Entrepreneurship is a buzzword of our time. Economists are hoping that entrepreneurs will pull South Africa’s economy up by its bootstraps and help unemployment vanish.
Some schools encourage market days to nurture business talent, and parents are pleased when their offspring display entrepreneurial tendencies – even when those parents themselves hold safe and secure jobs. It seems we all recognise that being able to make money is a talent that will serve children well when they grow up. But what turns a child into an entrepreneur?
Common sense would lead one to suppose that it is a mixture of natural aptitude and environmental exposure. Linda McClure, MD of Junior Achievement South Africa (JASA) observes that, “At the moment, most young people will go into business because they think they can’t do anything else. They aren’t seeing it as a choice; that it’s a career option”.
She says that when learners are asked whether they would prefer to get a job or start their own business, the majority still say, “I’d rather just get a job”. Many believe being an employee is more secure.
Parents wanting their own children to become entrepreneurial should encourage them to use their natural talents, start small and then grow their business, adapt to what their market wants and persevere in the face of setbacks. And yes, I used the word “setbacks” and NOT “failure”.

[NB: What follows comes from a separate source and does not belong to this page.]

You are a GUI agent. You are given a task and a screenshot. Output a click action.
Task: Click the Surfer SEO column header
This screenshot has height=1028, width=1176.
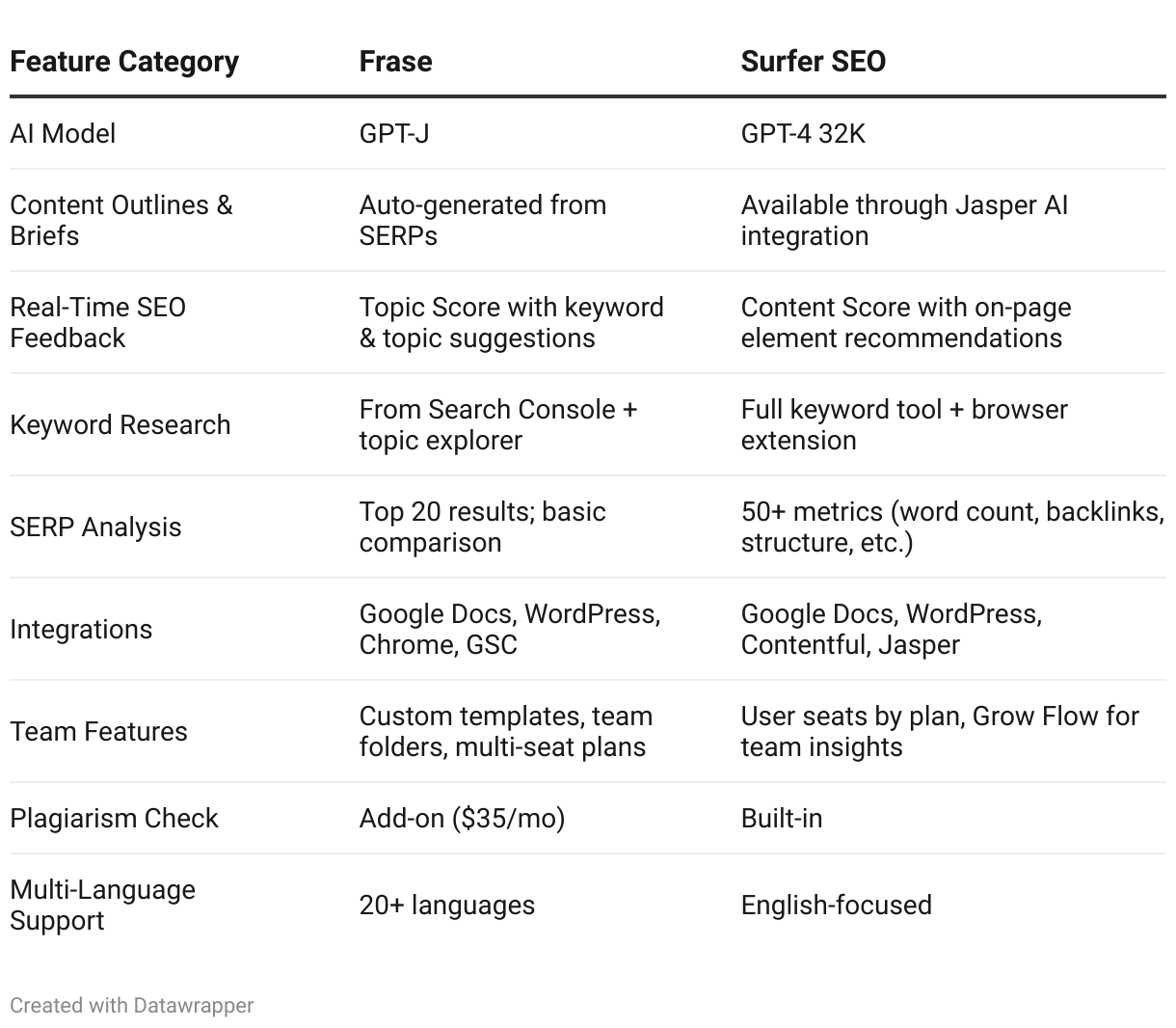pos(813,62)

There is no such thing is failure. Only learning from your setbacks and improving on it the next time around. I would like to leave you (as parent) and you (as child) with the following messages:
- A man may die, nations may rise and fall, but an idea lives on – John F. Kennedy.
- An amazing thing, the human brain. Capable of understanding incredibly complex and intricate concepts. Yet at times unable to recognise the obvious and simple – Jay Abraham.
- Capital isn’t that important in business. Experience isn’t that important. You can get both of these things. What are important are ideas – Harvey S. Firestone.
- There’s no good idea that can’t be improved on – Michael Eisner.
- Formal education will make you a living; self-education will make you a fortune – Jim Rohn.
- We must teach our children to dream with their eyes open – Harry Edwards.
- Children have more need of models than of critics – Joseph Joubert.
- If I had one wish for my children, it would be that each of them would reach for goals that have meaning for them as individuals – Lillian Carter.
- A successful man is one who can lay a firm foundation with the bricks others have thrown at him – David Brinkley.